Return the following lines verbatim, all of them, in the same order.

# # # # #

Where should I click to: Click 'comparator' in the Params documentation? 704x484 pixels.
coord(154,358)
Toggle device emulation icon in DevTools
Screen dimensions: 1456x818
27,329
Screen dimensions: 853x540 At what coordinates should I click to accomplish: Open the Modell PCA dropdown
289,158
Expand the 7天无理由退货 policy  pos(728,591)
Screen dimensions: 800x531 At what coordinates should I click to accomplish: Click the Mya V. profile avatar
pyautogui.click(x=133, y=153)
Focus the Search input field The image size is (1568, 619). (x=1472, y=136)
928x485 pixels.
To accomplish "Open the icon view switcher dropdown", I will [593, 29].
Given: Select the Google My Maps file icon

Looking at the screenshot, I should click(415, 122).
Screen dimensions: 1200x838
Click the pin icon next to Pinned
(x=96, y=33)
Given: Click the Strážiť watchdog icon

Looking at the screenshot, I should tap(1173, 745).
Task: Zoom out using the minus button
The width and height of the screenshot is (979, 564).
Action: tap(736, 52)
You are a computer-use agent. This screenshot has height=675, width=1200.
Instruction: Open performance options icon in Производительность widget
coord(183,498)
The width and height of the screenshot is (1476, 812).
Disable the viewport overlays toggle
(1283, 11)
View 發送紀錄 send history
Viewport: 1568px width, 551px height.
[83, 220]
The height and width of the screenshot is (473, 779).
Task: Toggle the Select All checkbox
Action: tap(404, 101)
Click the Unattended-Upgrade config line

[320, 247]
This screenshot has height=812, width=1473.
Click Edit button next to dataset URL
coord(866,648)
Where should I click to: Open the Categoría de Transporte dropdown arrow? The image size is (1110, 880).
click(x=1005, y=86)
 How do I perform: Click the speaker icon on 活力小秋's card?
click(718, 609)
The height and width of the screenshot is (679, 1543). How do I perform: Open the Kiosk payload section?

# # # # #

● **Response to the exercise**
Where should I click to: Click 'comparator' in the Params documentation? 704x484 pixels.
coord(154,358)
Toggle device emulation icon in DevTools
Screen dimensions: 1456x818
27,329
Screen dimensions: 853x540 At what coordinates should I click to accomplish: Open the Modell PCA dropdown
289,158
Expand the 7天无理由退货 policy  pos(728,591)
Screen dimensions: 800x531 At what coordinates should I click to accomplish: Click the Mya V. profile avatar
pyautogui.click(x=133, y=153)
Focus the Search input field The image size is (1568, 619). (x=1472, y=136)
928x485 pixels.
To accomplish "Open the icon view switcher dropdown", I will [593, 29].
Given: Select the Google My Maps file icon

Looking at the screenshot, I should click(415, 122).
Screen dimensions: 1200x838
Click the pin icon next to Pinned
(x=96, y=33)
Given: Click the Strážiť watchdog icon

Looking at the screenshot, I should tap(1173, 745).
Task: Zoom out using the minus button
The width and height of the screenshot is (979, 564).
Action: tap(736, 52)
You are a computer-use agent. This screenshot has height=675, width=1200.
Instruction: Open performance options icon in Производительность widget
coord(183,498)
The width and height of the screenshot is (1476, 812).
Disable the viewport overlays toggle
(1283, 11)
View 發送紀錄 send history
Viewport: 1568px width, 551px height.
[83, 220]
The height and width of the screenshot is (473, 779).
Task: Toggle the Select All checkbox
Action: tap(404, 101)
Click the Unattended-Upgrade config line

[320, 247]
This screenshot has height=812, width=1473.
Click Edit button next to dataset URL
coord(866,648)
Where should I click to: Open the Categoría de Transporte dropdown arrow? The image size is (1110, 880).
click(x=1005, y=86)
 How do I perform: Click the speaker icon on 活力小秋's card?
click(718, 609)
The height and width of the screenshot is (679, 1543). How do I perform: Open the Kiosk payload section?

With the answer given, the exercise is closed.